*WHAT TO PRODUCE*: Can you turn the material, from the line containing "This screenshot has height=303, width=492." through its last line (both included), into a JSON list of strings with one string per line and blank lines omitted?

___ PROVIDED DATA ___

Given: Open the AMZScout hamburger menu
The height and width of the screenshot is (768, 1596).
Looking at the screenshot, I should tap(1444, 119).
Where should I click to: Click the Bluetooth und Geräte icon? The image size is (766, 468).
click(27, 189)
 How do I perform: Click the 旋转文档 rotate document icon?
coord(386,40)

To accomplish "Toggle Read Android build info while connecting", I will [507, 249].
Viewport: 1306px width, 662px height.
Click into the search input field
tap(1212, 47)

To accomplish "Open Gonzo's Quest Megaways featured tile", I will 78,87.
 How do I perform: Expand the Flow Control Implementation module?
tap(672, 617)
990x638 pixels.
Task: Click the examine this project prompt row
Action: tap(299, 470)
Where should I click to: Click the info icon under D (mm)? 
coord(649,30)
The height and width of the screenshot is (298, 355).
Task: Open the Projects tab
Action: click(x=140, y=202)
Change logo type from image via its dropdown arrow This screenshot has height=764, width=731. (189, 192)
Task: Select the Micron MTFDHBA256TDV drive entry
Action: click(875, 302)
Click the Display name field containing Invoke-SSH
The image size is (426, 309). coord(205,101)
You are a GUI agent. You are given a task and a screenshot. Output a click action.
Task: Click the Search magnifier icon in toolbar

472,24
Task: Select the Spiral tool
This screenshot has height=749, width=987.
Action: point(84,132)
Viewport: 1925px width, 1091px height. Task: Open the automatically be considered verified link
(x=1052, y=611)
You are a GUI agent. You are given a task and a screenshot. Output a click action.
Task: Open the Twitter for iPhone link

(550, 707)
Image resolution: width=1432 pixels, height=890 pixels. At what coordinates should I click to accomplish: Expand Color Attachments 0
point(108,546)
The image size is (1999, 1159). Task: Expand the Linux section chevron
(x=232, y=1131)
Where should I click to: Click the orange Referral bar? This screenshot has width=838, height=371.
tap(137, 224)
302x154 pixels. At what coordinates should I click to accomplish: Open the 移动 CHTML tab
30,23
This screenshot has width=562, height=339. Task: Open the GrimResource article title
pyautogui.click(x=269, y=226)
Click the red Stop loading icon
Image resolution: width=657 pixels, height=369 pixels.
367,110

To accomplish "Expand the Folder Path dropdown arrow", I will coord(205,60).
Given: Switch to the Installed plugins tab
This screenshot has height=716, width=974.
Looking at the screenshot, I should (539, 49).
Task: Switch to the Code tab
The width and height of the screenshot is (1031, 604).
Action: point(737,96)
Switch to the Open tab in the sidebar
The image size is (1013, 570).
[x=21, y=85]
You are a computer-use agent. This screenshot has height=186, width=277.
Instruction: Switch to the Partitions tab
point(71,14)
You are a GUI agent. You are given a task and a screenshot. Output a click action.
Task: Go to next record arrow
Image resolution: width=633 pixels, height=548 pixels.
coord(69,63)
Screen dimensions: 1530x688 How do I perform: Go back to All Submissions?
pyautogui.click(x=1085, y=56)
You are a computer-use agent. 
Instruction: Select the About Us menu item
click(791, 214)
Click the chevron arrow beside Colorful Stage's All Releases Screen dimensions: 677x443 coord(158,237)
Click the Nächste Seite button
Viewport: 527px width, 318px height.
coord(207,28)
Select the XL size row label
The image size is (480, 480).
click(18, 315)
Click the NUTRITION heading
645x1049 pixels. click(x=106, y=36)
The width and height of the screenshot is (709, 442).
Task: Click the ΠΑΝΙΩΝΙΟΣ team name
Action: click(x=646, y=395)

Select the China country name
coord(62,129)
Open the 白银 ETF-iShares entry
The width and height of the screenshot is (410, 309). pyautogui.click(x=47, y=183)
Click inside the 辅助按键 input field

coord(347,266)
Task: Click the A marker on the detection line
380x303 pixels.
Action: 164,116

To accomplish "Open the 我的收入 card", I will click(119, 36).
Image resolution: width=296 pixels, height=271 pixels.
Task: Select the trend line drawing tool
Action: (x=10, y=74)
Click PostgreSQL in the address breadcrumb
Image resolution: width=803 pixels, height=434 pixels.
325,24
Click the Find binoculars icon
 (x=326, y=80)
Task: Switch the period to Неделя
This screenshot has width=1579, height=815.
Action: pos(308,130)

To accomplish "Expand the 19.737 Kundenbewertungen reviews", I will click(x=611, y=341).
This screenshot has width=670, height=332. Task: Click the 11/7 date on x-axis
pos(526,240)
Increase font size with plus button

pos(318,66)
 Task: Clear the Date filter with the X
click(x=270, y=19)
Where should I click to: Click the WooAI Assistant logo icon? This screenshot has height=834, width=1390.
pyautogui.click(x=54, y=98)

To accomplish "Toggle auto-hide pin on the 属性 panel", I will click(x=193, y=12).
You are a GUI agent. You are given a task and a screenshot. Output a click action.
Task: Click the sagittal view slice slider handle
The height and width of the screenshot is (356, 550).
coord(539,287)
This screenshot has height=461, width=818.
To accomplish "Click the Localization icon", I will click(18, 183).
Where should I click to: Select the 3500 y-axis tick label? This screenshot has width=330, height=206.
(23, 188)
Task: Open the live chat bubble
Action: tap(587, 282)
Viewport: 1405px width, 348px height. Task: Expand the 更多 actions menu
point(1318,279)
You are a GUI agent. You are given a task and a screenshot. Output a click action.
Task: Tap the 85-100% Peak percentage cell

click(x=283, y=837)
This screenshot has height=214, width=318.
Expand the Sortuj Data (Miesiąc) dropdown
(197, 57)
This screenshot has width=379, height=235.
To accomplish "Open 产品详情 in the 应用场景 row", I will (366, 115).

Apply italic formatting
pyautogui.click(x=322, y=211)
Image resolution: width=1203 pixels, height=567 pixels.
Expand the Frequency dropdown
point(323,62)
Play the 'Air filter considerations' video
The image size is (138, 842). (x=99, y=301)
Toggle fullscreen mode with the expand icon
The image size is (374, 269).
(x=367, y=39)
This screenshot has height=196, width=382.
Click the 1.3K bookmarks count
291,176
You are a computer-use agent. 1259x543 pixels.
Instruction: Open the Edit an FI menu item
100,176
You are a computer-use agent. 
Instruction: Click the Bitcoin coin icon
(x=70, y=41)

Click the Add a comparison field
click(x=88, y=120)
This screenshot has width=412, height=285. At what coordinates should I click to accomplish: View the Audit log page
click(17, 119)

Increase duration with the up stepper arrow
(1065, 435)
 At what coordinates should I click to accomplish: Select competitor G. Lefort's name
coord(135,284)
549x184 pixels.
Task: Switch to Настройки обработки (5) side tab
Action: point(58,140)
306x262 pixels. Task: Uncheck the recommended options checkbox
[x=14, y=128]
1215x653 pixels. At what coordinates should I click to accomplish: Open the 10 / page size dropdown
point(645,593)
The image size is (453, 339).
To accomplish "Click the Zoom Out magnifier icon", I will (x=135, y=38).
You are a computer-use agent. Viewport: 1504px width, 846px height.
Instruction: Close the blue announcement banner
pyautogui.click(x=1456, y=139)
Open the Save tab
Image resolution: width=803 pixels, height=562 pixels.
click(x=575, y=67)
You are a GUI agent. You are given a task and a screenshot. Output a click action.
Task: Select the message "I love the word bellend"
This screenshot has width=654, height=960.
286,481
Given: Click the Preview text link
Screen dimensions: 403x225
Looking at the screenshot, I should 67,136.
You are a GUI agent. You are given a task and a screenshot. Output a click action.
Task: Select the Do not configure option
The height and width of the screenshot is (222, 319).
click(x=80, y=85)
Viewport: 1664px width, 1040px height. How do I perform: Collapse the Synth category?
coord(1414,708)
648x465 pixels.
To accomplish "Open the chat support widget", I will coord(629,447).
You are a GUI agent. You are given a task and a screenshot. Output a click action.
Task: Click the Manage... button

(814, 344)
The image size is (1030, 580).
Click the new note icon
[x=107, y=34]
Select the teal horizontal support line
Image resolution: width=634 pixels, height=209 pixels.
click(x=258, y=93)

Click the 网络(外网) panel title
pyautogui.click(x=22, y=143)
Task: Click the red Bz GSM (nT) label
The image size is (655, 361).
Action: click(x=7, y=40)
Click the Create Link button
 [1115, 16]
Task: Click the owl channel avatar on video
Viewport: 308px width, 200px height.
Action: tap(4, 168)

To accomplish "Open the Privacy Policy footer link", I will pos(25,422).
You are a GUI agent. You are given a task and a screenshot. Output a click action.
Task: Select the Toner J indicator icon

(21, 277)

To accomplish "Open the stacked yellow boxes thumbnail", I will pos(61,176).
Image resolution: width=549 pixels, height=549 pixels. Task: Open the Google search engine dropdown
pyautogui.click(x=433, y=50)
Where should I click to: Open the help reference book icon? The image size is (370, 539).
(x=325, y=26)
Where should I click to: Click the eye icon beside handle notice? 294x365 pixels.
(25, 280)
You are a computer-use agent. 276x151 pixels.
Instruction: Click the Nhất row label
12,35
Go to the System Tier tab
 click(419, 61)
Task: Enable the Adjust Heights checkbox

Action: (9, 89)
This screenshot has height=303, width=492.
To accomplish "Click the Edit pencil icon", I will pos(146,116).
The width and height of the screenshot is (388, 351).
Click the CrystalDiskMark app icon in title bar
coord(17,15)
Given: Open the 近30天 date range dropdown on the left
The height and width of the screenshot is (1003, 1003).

___

*RESPONSE TO THIS EXERCISE*:
[
  "This screenshot has height=303, width=492.",
  "To accomplish \"Click the Edit pencil icon\", I will pos(146,116).",
  "The width and height of the screenshot is (388, 351).",
  "Click the CrystalDiskMark app icon in title bar",
  "coord(17,15)",
  "Given: Open the 近30天 date range dropdown on the left",
  "The height and width of the screenshot is (1003, 1003)."
]